Affaire Mbanié : Ali Akbar Onanga Y’Obegue estime que le Gabon conserve des leviers juridiques

Alors que de nombreux Gabonais considèrent que l’arrêt rendu le 19 mai 2025 par la Cour internationale de Justice (CIJ) a définitivement scellé le sort du différend frontalier avec la Guinée équatoriale, une analyse juridique invite à nuancer cette lecture. Son auteur, Ali Akbar Onanga Y’Obegue, docteur en droit, enseignant à l’Université Omar Bongo, secrétaire général du Parti démocratique gabonais (PDG) et ancien ministre, estime que si le Gabon a bien perdu la souveraineté sur les îles de Mbanié, Conga et Cocotiers, plusieurs enjeux demeurent ouverts.

Dans son analyse intitulée « Affaire Mbanié : ce que les Gabonais doivent vraiment comprendre », il rappelle que la décision de la CIJ est définitive concernant la souveraineté sur ces trois îles et qu’elle doit être reconnue par les deux États. En revanche, selon lui, la Cour n’a ni matérialisé l’ensemble de la frontière terrestre, ni procédé à la délimitation de la frontière maritime dans la baie de Corisco.

Ali Akbar Onanga Y’Obegue soutient ainsi que la convention franco-espagnole de 1900 demeure le seul titre juridique applicable et que son application pourrait encore nécessiter un important travail conjoint entre le Gabon et la Guinée équatoriale, notamment sur certains secteurs terrestres.
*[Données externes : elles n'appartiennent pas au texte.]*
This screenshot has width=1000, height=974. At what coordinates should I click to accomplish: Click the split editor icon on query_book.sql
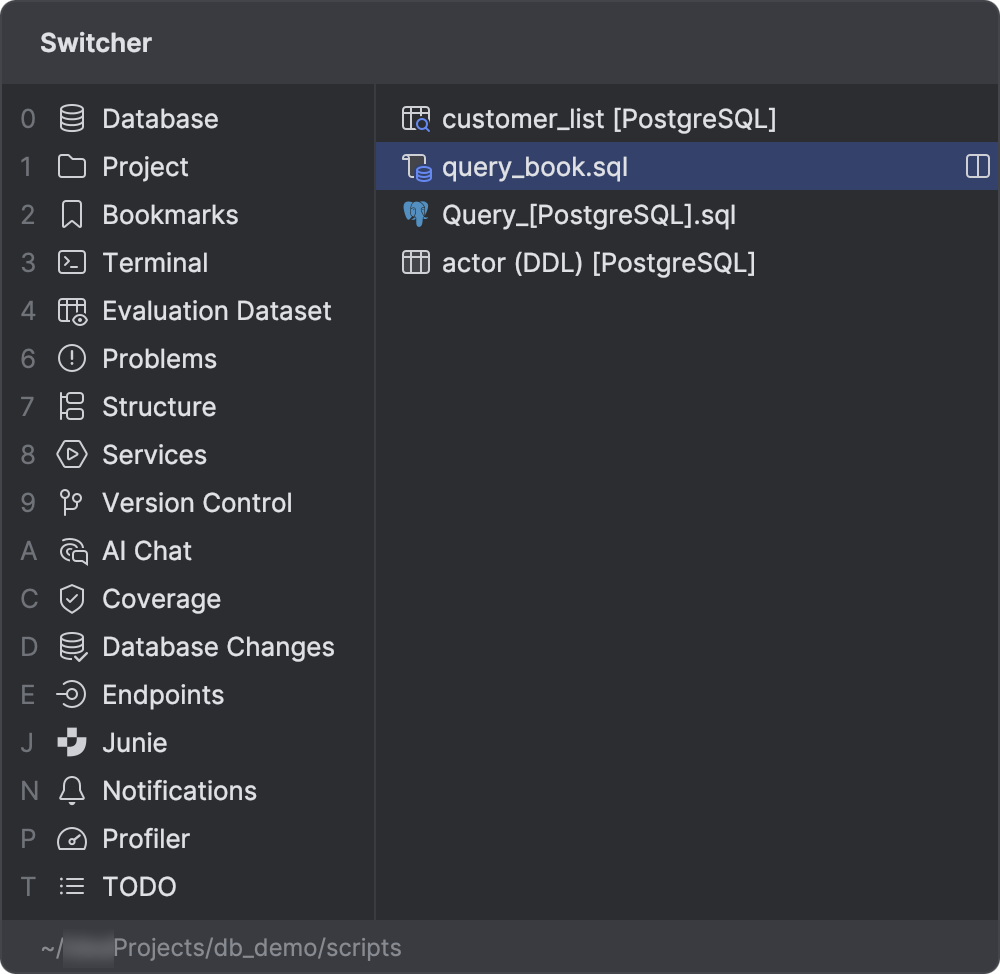click(x=976, y=167)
Il souligne également que les espaces maritimes, les ressources halieutiques ainsi que les éventuels gisements d’hydrocarbures n’ont pas été répartis par l’arrêt de la CIJ.

Pour l’universitaire, l’enjeu consiste désormais à conduire avec rigueur les futures négociations techniques et diplomatiques. Il estime que le Gabon doit reconnaître la décision de la Cour sur les îles tout en défendant ses intérêts dans les discussions à venir sur les frontières terrestre et maritime, qu’il considère comme les véritables défis de l’après-Mbanié.